Ron Dennis speaking to Prince Edward, Earl of Wessex and Sophie, Countess of Wessex and volunteers at SaluteTheNHS operations centre in Bicester, July 2 2020 - Adrian Wroth Photography
Ron Dennis speaking to Prince Edward, Earl of Wessex and Sophie, Countess of Wessex and volunteers at SaluteTheNHS operations centre in Bicester, July 2 2020 - Adrian Wroth Photography
Coronavirus Article Bar with counter
Coronavirus Article Bar with counter

An emotional family Zoom chat in which his doctor daughter revealed that exhausted NHS staff were “living off cornflakes” moved former Formula One chief Ron Dennis CBE to launch the SaluteTheNHS campaign to deliver a million meals to health workers.

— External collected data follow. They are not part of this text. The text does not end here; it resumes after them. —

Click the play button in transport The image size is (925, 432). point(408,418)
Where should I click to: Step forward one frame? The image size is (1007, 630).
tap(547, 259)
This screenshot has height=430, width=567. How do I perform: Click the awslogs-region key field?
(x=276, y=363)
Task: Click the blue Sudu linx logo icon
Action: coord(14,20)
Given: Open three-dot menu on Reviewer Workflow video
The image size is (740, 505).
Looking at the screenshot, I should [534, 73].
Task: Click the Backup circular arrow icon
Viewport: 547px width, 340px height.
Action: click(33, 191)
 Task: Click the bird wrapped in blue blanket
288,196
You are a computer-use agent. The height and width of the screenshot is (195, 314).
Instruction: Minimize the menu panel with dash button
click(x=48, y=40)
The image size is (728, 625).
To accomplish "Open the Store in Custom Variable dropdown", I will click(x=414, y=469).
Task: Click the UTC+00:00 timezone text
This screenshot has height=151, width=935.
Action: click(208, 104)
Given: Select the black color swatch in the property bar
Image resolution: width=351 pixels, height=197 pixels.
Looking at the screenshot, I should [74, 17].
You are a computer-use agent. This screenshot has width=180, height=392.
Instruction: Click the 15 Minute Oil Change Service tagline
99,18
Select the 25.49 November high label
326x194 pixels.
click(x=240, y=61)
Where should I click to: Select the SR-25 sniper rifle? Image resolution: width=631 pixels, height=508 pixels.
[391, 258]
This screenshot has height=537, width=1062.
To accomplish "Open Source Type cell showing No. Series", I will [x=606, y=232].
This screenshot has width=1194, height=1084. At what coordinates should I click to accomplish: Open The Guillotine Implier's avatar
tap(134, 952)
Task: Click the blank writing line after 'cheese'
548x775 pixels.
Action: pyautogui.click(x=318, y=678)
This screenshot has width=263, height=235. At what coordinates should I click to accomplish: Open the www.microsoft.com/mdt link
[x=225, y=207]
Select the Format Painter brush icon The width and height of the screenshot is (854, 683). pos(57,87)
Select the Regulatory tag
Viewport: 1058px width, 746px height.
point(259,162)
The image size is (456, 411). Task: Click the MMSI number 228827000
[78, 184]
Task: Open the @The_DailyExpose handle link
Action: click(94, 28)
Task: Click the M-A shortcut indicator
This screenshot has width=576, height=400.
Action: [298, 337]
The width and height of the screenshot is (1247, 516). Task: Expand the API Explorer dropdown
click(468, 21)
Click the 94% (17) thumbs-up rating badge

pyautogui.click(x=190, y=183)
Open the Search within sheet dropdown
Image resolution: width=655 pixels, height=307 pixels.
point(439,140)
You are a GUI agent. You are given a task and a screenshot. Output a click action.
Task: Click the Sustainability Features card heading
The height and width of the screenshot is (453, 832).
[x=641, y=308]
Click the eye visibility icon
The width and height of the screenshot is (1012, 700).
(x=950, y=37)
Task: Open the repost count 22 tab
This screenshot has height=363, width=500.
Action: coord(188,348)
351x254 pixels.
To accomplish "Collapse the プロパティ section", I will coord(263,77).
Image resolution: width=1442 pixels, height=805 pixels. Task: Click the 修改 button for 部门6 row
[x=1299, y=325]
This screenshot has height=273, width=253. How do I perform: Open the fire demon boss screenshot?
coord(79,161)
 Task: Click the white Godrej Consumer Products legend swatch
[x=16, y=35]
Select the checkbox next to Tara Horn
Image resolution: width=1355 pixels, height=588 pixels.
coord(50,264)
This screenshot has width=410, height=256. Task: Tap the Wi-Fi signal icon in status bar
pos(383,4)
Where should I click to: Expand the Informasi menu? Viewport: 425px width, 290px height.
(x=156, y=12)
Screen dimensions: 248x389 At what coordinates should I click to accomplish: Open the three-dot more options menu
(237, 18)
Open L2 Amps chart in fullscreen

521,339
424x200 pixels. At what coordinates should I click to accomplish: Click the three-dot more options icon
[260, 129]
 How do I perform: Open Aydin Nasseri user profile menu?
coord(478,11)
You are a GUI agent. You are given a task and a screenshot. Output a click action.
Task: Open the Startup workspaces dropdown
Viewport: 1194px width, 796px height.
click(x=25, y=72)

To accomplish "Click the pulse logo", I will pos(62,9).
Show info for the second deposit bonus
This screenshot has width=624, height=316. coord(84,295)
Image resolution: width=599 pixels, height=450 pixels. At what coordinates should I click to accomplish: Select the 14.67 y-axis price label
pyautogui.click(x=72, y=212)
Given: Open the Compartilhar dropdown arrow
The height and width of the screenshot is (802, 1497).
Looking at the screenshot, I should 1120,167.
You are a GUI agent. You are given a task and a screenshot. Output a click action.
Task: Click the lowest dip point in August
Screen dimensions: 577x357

Dr Charlotte Hall, who works in intensive care, explained to her family that after gruelling shifts treating Covid-19 patients, health workers were either finding supermarket shelves stripped bare by panic-buyers or were simply too fatigued to make anything nutritious for themselves.

That moment prompted Mr Dennis, who has had a successful decades-long career at the top of McLaren, to create an operation from scratch to deliver healthy, fortifying meals to the nurses and doctors battling on the front line of the pandemic then engulfing hospitals.

Tomorrow, just three months after its launch, the operation is set to meet its ambitious target and deliver its one millionth meal.

The Herculean effort was achieved by an army of 800 volunteers, made up of people recently made redundant, pilots, farm workers and even members of the Royal Family, all packing meals and care parcels to be delivered to wards.

The project started with Mr Dennis, 73, donating £1 million of his own money to pay for logistical equipment such as refrigeration units, forklifts, and packaging lines.

Next he started calling CEOs and captains of industry to see if they would donate food and goods to the effort.

“What I found was that as I was not asking for anything for myself I could be quite pushy,” Mr Dennis told The Telegraph. “I would say I was pushing against an open door as no one had to have the cause explained to them it really brought the best out of people.”

Among the companies to donate were grocery behemoths such as Tesco and Unilever to London-based catering company Absolute Taste, who designed the meal packages so they would provide NHS staff with nourishment as well as sustenance.

Alongside food, the campaign also delivered care packages with moisturiser and bath salts to help exhausted NHS workers recuperate.

Members of the public also chipped in, as £743,000 was raised via sites such as JustGiving, with the sum then match-funded by the Dennis family.

Later on, the delivery firm Yodel joined the campaign, delivering to health workers having to self-isolate. Yodel is owned by the Barclay family, proprietors of the Telegraph Media Group, publisher of The Telegraph.

Once the logistics were coming together, Mr Dennis used his Formula One contacts book to get former McLaren engineering chief Simon Roberts to head up the operation from a huge hangar in Bicester, Oxfordshire.

Mr Dennis said: “It was very co-ordinated and we had morning meetings so it was sort of a military operation. We found it very useful to create a mission so that everything we did we took on the basis that Covid-19 was the enemy. So we became quite military in our approach, but that created the discipline to make it work.”

The hangar had teams of 150 volunteers working in shifts to churn out thousands of meals that were being sent to almost 50 hospitals at the height of distribution.

Earlier this week, the volunteers were joined by the Earl and Countess of Wessex, who donned hi-vis jackets and PPE to pitch in at the assembly line.

“They had a genuine desire to participate” added Mr Dennis. “And it came across to everyone they spoke to. To the volunteers, it was magical for them to experience that.”

Having met its formidable target of delivering a million meals, the SaluteTheNHS operation is due to wind down by mid-July, by which time it will have delivered around 1.1 million packages.

Mr Dennis said there will be sadness among the hundreds of volunteers, many of whom have made new friends through the thousands of hours they have dedicated together to support NHS workers.

“No one should not look back on this without a sense of pride,” added Mr Dennis. “I was a facilitator but it was the volunteers that really made it all happen.”